Koenig: Tax freedom day, delayed
Michigan's real tax day this year isn't April 15th. It's April 20th.
On that day, the state's taxpayers have finally made enough money to pay their total tax burden for the year, according to the non-partisan Tax Foundation. Starting the next day, you actually get to keep the money you make. This holiday has been dubbed "Tax Freedom Day."
But there's nothing worth celebrating when it comes to Michigan's and America's tax burden. It takes you more than 100 days this year before the money you earn is truly yours. That's roughly a third of your income every year that never makes it into your pocket. In fact, you're likely spending more on taxes than you will on food, clothing, and housing — combined.
It could be worse. It could also be much better. Compared to the rest of the country, Michigan is in the middle of the pack. The earliest Tax Freedom Day is in Louisiana, where taxpayers are liberated after April 2. Connecticut residents aren't done working to pay their taxes until May 13.
But no matter where you live, this day gets later every year. Tax Freedom Day 2015 is three days later than it was last year, and that was three days later than the year before. This trend shows no signs of stopping.
It's also hurting your local economy. When Tax Freedom Day gets later, it means that you and other hard-working Michiganians have less money to spend, save and invest in your own community. Instead, the money goes to politicians in Washington and Lansing who've never missed a chance to spend someone else's cash.
And their spending addiction is getting worse. Americans are expected to pay a total of $4.85 trillion in taxes in 2015 — $350 billion more than last year. About $1.5 trillion is divvied up among local governments and the 50 states. Washington gets the other $3.3 trillion — the most ever collected by the IRS.
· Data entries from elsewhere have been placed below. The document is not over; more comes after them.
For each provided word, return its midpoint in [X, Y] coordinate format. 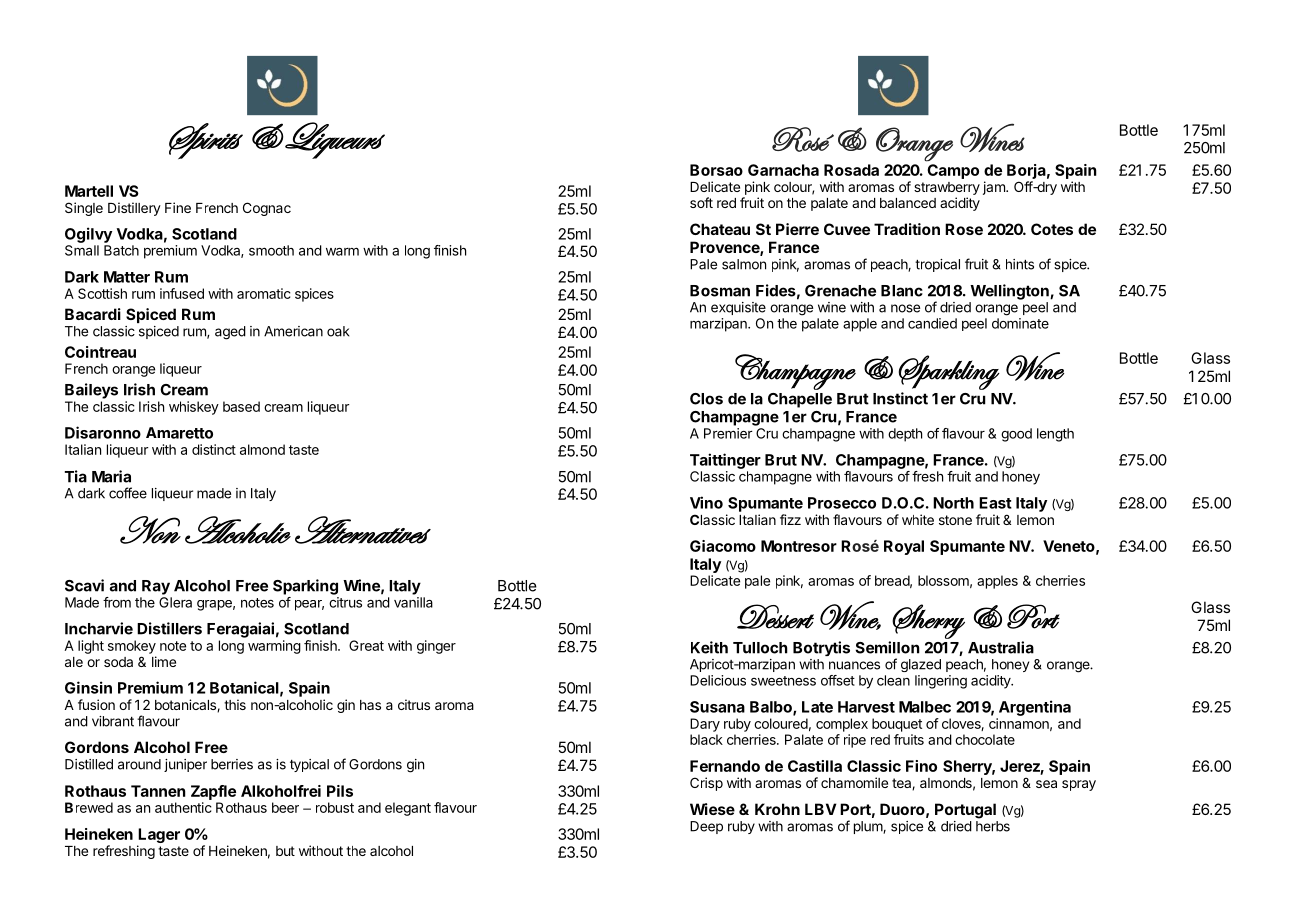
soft [701, 202]
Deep [706, 827]
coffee [128, 493]
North [953, 503]
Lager [158, 837]
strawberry [947, 188]
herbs [993, 826]
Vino [706, 502]
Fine [178, 207]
Yet it's still not enough to pay for Washington's spending bonanza. This year, the federal government is expected to run a nearly $500 billion deficit — 47 percent higher than the deficit a decade ago. This helps explain why the national debt has more than doubled from nearly $8 trillion to over $18 trillion in the past ten years.
That's money that you and I are going to have to pay back. In fact, if we were paying enough to take care of the entire national debt, every American would have to forego his or her income for more than a year.
Which leads us to the most depressing fact of all. Most politicians — in Michigan and across the country — want to add even more to this mounting pile of debt.
In the coming weeks and months, Michigan's representatives in Congress will debate federal spending for fiscal year 2016. At stake are the modest budget restraints that bipartisan majorities passed in 2011. Four years ago, both parties agreed to pass the Budget Control Act, which raised the debt limit in exchange for modest spending limits. This law is one of the few bright spots of the Obama presidency.
But that bipartisan agreement may soon disappear. Representatives on both sides of the aisle already claim that the Budget Control Act will lead to "drastic cuts," even though Washington will spend more in 2015 than it did last year.
It's up to you to stop them from breaking their promises. Michiganians need to keep their representatives from blowing past those budget limits. Washington is already spending — and wasting — too much of your hard-earned money. Michigan can't afford for Tax Freedom Day to get any later than it already is.
Andy Koenig is senior policy adviser at Freedom Partners Chamber of Commerce.